This guide walks you through setting up a local development environment and running your first end-to-end pipeline.
Note: The steps defined here assume using a Linux-like terminal. On Windows you'll need to use WSL.
Install the following tools before proceeding:
| Tool | Purpose | Install guide |
|---|---|---|
| Docker | Runs the local service stack | Ensure at least 4 CPU / 8 GB RAM allocated |
| uv | Python and virtual environment management | Installation |
| prek | Pre-commit hooks / static checks | pip install prek |
| Git | Version control | Your OS package manager |
git clone git@github.com:ISISNeutronMuon/analytics-data-platform.git
cd analytics-data-platformThe Python version is defined in elt-common/pyproject.toml, use this to install the correct
version of Python:
cd elt-common
uv python install
cd ..From the root of the repository run:
uv venvRun source .venv/bin/activate to activate the Python environment in the current shell.

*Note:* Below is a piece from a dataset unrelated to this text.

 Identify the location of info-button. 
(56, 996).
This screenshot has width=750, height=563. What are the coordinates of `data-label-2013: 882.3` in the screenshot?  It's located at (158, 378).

Install the elt-common package and dev dependencies in editable mode:
cd elt-common
uv pip install --editable . --group devSee elt-common/README.md for more details.
prek installCheck prek runs successfully:
prek run --all-filesAdd the following entry to /etc/hosts on your machine:
127.0.0.1 adp-routerExplanation: Some tools (PyIceberg, Superset in the browser) need to resolve service URLs consistently
inside and outside the Docker container network. The adp-router service is defined in docker-compose
and points to a Traefik instance that routes traffic to the appropriate service.
This definition means the adp-router domain on the host points to the local machine as it does
inside the docker network.
Create (or append to) $HOME/.dlt/secrets.toml with the local development credentials:
[destination.pyiceberg.credentials]
uri = "http://localhost:50080/iceberg/catalog"
warehouse = "facility_ops_landing"
oauth2_server_uri = "http://localhost:50080/auth/realms/analytics-data-platform/protocol/openid-connect/token"
client_id = "machine-infra"
client_secret = "s3cr3t"
scope = "lakekeeper"Bring up all services with Docker Compose:
cd infra/local
docker compose --profile superset up --waitOnce running, the following services are available:
| Service | URL | Credentials |
|---|---|---|
| Keycloak (master realm) | http://localhost:50080/auth | admin / admin |
| Lakekeeper UI | http://localhost:50080/iceberg/ui | adpsuperuser / adppassword |
| Superset | http://localhost:50080/workspace/facility_ops | adpsuperuser / adppassword |
| Trino | https://localhost:58443 | (use --insecure flag) |
| Marimo notebooks | http://localhost:50080/marimo/ | — |
From the repository root, run an ingestion script:
cd warehouses/facility_ops_landing/ingest/accelerator/statusdisplay
python statusdisplay.pyVerify the data landed by logging into the
Lakekeeper UI and checking that the
facility_ops_landing warehouse contains tables in the accelerator_statusdisplay namespace.
Note: There is currently an issue with the table preview tab being broken. See #329.
Run the dbt models that depend on the ingested data:
cd warehouses/facility_ops/transform
uv pip install -r ./requirements/requirements.txt
dbt run --select '+models/marts/accelerator/cycles.sql'You will see InsecureRequestWarning messages — this is expected locally due to
the self-signed Trino certificate.
Log in to Superset, open SQL Lab from the SQL tab, and run:
SELECT * FROM facility_ops.analytics_accelerator.cycles- Read the ELT pipeline development guide to understand how to add new data sources and transformations.
- Review the system architecture to understand how the services fit together.
- See contributing for branching and PR conventions.